Guides to good – and very,very bad – writing

However much PR people go on about the various skills essential to PR practice there is one overwhelming pre-requisite – the need to write well. What makes it challenging is that the writing is usually not in the author’s voice but more frequently in the voices of many others.

Equally frequently many of those voices are using, and demanding, words which can only be regarded as utter claptrap. Once upon a time we called it jargon – a word which Shirley Hazzard, in her book We Need Silence to Find Out What we Think, said derived from ancient times and related to the twittering of geese. But now – along with capital T Twitter and business claptrap the geese sound like songbirds.

Tony Jaques recently sent the blog a wonderful article which all PR people, indeed all aspiring writers, should read. It was by Lucy Kellaway (Financial Times 16 July 2017) and called: How I lost my 25-year battle against corporate claptrap: the exponential rise of guff in business shows no sign of abating.

For many years Kellaway wrote a weekly FT column humorously excoriating management speak and one hilarious book Martin Lukes: Who Moved my Blackberry? She now writes 12 FT pieces a year and teaches in a London school as part of the new charity, Now Teach, she co-founded.

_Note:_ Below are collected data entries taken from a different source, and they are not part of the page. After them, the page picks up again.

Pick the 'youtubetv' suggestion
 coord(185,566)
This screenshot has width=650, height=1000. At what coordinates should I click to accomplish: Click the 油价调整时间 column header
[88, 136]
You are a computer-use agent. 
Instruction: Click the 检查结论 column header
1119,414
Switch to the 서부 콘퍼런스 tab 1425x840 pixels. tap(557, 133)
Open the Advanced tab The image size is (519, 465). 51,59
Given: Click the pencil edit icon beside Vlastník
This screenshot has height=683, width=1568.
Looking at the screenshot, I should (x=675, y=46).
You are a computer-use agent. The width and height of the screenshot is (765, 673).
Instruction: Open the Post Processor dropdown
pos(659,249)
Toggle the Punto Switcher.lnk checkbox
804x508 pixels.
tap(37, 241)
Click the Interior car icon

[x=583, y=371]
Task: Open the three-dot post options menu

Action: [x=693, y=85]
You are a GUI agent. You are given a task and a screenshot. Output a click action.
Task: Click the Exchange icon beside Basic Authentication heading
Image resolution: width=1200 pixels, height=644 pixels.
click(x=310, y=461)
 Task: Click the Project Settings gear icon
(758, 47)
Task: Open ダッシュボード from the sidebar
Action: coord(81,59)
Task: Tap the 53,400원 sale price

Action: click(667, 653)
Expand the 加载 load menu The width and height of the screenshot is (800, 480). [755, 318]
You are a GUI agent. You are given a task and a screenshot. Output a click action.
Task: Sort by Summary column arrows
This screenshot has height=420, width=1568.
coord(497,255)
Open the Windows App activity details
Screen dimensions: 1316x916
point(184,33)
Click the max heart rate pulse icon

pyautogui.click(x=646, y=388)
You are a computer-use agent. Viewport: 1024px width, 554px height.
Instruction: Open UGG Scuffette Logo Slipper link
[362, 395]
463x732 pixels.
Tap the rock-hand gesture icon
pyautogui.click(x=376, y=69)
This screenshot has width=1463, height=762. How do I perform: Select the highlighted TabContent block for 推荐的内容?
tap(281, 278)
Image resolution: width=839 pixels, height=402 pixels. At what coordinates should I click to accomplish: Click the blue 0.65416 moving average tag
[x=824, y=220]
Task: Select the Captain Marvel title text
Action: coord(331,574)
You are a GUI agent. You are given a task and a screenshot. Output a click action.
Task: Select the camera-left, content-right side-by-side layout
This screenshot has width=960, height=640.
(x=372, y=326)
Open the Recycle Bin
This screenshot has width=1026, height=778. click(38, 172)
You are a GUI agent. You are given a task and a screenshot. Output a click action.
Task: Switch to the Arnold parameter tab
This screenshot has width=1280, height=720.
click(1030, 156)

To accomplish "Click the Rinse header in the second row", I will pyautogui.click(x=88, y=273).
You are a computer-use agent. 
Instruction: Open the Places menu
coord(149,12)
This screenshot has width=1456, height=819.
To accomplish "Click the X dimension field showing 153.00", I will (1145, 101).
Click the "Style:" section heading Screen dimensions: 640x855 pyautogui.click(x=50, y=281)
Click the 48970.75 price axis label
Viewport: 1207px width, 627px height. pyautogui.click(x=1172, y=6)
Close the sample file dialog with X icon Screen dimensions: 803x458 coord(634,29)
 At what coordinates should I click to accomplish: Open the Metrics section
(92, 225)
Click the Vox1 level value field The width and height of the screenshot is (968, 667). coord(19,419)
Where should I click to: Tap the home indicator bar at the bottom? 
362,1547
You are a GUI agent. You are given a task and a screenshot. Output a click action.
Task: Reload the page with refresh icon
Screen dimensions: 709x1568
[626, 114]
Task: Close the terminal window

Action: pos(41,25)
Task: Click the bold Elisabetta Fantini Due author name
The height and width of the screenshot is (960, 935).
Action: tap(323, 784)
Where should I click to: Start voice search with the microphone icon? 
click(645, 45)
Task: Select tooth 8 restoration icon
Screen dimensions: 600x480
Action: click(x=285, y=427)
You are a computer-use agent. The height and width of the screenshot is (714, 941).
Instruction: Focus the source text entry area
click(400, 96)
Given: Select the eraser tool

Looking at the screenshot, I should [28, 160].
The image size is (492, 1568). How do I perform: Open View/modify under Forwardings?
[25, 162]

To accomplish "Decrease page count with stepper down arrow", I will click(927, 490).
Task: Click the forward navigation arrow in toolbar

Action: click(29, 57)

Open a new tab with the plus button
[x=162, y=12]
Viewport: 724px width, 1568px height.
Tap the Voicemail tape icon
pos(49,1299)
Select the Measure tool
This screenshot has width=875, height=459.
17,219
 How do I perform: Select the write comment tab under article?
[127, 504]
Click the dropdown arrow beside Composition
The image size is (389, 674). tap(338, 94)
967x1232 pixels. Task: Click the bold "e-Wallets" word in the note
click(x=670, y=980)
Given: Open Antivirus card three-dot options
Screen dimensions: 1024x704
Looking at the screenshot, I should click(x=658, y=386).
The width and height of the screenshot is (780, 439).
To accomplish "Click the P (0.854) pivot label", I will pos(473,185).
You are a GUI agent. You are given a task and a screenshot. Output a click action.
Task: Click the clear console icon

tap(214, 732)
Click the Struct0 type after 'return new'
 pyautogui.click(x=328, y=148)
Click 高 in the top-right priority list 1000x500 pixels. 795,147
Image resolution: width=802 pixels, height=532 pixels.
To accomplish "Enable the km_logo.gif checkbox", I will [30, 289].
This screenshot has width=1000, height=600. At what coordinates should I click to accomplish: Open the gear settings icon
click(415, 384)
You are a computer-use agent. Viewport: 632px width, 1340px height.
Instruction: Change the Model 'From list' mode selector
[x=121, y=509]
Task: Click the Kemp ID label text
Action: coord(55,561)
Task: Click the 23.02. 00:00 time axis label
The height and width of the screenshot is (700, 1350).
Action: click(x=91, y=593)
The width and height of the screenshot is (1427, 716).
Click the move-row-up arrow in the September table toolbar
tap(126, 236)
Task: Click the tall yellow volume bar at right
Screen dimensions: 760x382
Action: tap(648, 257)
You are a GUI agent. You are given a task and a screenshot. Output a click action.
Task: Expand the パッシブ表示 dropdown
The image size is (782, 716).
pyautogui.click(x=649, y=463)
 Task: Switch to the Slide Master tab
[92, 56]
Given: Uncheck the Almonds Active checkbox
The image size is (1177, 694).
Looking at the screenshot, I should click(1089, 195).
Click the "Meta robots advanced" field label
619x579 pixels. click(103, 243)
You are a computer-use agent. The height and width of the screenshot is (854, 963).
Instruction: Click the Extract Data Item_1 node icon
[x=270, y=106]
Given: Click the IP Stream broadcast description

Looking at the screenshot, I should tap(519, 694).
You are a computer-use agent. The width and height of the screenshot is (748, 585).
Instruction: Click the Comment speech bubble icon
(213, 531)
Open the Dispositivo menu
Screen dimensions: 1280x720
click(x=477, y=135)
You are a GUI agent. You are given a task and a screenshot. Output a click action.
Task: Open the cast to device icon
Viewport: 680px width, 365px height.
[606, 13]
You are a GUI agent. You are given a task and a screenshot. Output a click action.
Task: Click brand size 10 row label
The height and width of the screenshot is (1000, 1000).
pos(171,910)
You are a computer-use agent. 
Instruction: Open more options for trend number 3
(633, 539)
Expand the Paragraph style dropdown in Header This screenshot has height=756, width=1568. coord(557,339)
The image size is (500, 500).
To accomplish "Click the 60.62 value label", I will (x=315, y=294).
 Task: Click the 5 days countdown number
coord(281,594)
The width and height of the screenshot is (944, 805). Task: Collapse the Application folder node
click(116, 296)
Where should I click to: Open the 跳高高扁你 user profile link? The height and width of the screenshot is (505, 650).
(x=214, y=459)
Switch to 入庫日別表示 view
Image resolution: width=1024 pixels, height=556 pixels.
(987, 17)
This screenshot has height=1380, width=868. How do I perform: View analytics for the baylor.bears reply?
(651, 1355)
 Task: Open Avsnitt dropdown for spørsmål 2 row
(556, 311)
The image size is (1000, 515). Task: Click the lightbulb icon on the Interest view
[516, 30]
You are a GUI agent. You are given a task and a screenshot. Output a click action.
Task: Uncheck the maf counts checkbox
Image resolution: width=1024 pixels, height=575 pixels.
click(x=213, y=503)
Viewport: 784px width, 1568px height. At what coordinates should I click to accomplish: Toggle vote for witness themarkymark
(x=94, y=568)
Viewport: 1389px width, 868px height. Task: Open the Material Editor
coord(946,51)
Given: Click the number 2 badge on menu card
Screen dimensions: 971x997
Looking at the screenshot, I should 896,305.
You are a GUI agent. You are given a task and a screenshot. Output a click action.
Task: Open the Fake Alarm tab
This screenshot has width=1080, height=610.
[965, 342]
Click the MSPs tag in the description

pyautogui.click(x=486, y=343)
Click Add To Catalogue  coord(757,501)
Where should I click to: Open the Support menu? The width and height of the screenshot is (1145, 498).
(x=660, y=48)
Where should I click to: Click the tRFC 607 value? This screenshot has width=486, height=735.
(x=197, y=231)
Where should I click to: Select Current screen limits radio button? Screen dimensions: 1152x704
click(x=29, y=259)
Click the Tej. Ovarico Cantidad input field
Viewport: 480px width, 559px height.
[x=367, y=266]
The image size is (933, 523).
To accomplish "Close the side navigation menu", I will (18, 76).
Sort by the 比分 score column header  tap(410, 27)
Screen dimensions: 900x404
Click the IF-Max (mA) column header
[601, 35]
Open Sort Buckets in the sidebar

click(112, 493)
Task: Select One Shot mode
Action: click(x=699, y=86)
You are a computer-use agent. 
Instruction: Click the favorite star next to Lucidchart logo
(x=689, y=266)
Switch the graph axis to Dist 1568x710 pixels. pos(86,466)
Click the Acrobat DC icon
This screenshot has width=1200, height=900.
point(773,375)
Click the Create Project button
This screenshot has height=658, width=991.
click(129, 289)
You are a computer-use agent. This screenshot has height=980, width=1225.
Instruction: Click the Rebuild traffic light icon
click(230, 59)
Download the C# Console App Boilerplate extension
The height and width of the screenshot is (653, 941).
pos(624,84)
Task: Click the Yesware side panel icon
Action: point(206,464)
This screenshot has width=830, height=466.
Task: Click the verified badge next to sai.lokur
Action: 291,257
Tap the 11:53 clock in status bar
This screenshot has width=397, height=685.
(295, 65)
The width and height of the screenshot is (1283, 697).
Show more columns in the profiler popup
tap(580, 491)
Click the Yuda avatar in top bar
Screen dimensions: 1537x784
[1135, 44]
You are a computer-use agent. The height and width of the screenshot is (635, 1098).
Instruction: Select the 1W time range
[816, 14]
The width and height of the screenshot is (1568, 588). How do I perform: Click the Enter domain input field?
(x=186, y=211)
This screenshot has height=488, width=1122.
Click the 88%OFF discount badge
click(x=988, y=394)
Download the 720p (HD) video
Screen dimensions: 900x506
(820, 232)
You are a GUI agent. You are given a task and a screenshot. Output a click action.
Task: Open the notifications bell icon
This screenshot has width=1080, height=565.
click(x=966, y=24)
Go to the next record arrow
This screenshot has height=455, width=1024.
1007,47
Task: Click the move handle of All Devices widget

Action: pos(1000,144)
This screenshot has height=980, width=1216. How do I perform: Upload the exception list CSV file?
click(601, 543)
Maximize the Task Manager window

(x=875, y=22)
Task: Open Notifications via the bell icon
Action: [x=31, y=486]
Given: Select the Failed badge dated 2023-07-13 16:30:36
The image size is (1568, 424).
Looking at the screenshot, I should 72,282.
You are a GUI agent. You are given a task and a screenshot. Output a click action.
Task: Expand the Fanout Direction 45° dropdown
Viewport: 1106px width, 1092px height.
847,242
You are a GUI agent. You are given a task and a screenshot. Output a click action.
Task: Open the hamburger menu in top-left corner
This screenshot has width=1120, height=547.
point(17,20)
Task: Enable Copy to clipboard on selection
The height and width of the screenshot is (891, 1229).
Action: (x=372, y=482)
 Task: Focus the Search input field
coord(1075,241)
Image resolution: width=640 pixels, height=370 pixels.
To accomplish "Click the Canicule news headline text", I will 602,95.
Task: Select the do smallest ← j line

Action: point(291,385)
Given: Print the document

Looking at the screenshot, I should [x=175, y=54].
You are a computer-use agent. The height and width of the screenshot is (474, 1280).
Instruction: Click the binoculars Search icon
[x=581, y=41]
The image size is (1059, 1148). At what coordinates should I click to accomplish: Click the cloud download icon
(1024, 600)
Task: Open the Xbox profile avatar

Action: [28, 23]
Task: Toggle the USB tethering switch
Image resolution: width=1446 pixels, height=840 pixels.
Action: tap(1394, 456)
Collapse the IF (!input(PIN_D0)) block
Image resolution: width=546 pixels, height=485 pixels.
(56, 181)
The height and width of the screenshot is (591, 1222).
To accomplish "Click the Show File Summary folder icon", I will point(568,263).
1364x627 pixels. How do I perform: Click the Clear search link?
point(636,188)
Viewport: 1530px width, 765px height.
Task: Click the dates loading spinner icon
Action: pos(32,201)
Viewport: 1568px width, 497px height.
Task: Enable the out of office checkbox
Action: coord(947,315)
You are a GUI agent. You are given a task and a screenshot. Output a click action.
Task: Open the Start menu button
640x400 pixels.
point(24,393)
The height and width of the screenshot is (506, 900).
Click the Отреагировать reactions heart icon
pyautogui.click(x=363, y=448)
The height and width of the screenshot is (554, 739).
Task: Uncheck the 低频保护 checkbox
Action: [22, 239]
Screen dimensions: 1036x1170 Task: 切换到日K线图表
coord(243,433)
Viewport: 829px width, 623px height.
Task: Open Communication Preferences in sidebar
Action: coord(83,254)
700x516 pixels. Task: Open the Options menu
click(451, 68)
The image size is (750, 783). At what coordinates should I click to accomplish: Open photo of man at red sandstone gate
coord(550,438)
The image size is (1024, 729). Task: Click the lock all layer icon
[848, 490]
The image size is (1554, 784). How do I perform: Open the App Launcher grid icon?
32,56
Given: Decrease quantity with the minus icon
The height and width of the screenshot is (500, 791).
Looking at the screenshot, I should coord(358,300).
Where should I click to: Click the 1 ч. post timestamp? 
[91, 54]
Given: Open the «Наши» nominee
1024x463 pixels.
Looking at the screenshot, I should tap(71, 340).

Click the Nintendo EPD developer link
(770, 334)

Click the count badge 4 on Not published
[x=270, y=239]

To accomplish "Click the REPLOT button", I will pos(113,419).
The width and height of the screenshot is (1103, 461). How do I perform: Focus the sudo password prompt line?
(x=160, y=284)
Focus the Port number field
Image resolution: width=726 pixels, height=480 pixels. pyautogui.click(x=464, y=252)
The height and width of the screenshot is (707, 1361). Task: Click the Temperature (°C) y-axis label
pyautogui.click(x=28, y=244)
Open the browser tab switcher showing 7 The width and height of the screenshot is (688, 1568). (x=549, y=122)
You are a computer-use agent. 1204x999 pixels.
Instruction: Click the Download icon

Prominent amongst those she has exposed for mouthing ‘business bullshit’ is Starbucks founder, Howard Schultz, who she terms a ‘champion in the bullshit space.’ For example, Kellaway writes: “The Starbucks executive chairman has provided me with more material than any other executive alive or dead. Yet he is still at it, and still outdoing himself. Earlier this year he announced that the new Starbucks Roasteries were ‘delivering an immersive, ultra-premium, coffee-forward experience’. In this ultra-premium, jargon-forward twaddle the only acceptable word is ‘an’.”

Turning Orwell on his head, so to speak, she produces “fluent in flannel: a guide to mastering the method” of producing claptrap with some vivid examples. The guide’s rules: never use a short word when a long will do; everyday euphemisms are the way forward; disregard the grammar you learnt at school; there is no such thing as too much emotion; if you produce something simple, rebrand it so no-one will know what it is; do not limit yourself to words that are in the dictionary; there is no such thing as too much metaphor and cliché in one sentence; and, ignore rule number one. If the last is confusing just think of all those people who use short well-known words but with a totally different meaning – such as ‘play’ when you mean ‘work’. Kellaway also highlights how in claptrap all verbs can become nouns and vice versa. On example she provides is ‘medalling’ which she dubs a ‘nerb’.

The blog does love one example she provides: Rob Stone co-CEO of ad agency Cornerstone for “heroically mixing cliché, metaphor and hot air to say nothing: ‘As brands build out a world footprint, they look for the no-holds-barred global POV that’s always been part of our wheelhouse.’” You can just imagine the forceful and effective advertising the man creates.

Readers should avail themselves of more of the examples Kellaway provides while reflecting on other examples they know of: for instance written by their boss, a colleague or themselves. You can read and hear her here.

In contrast to business claptrap it is worth remembering Orwell’s advice: never use a metaphor, simile or other figure of speech which you are used to seeing in print; never use a long word where a short one will do; if it is possible to cut a word out, always cut it out; never use the passive where you can use the active; never use a foreign phrase, a scientific word or a jargon word if you can think of an everyday English equivalent; and, break any of these rules sooner than say anything barbarous.

Incidentally, if you are interested in good writing Harold Evans new book, Do I Make Myself Clear?, is now out. Evans has written much about newspaper design and writing over the years and his work is always valuably instructive and full of ideas about how to write more effectively.

The blog values one particular Evans’ example which it has quoted endlessly to staff, clients and students. Someone decides to set up a fish shop and asks for advice about the sign he wants to put on the shop. His first idea is ‘fresh fish sold here’. Evans says the response should be as follows: drop the fresh because you would hardly be selling fish that wasn’t fresh; drop the here because there’s fish in the window; and, drop the sold because it’s obviously a shop.

Between Kellaway, Orwell and Evans you should get enough advice to be a very good writer. The blog, unfortunately, can’t advise you on how to get your corporate, public sector and other employers or clients to drop the claptrap and obfuscation because, while most of them wouldn’t admit they couldn’t pilot a plane or build a nuclear reactor, few of them will admit they are not the world’s most gifted executive communicator.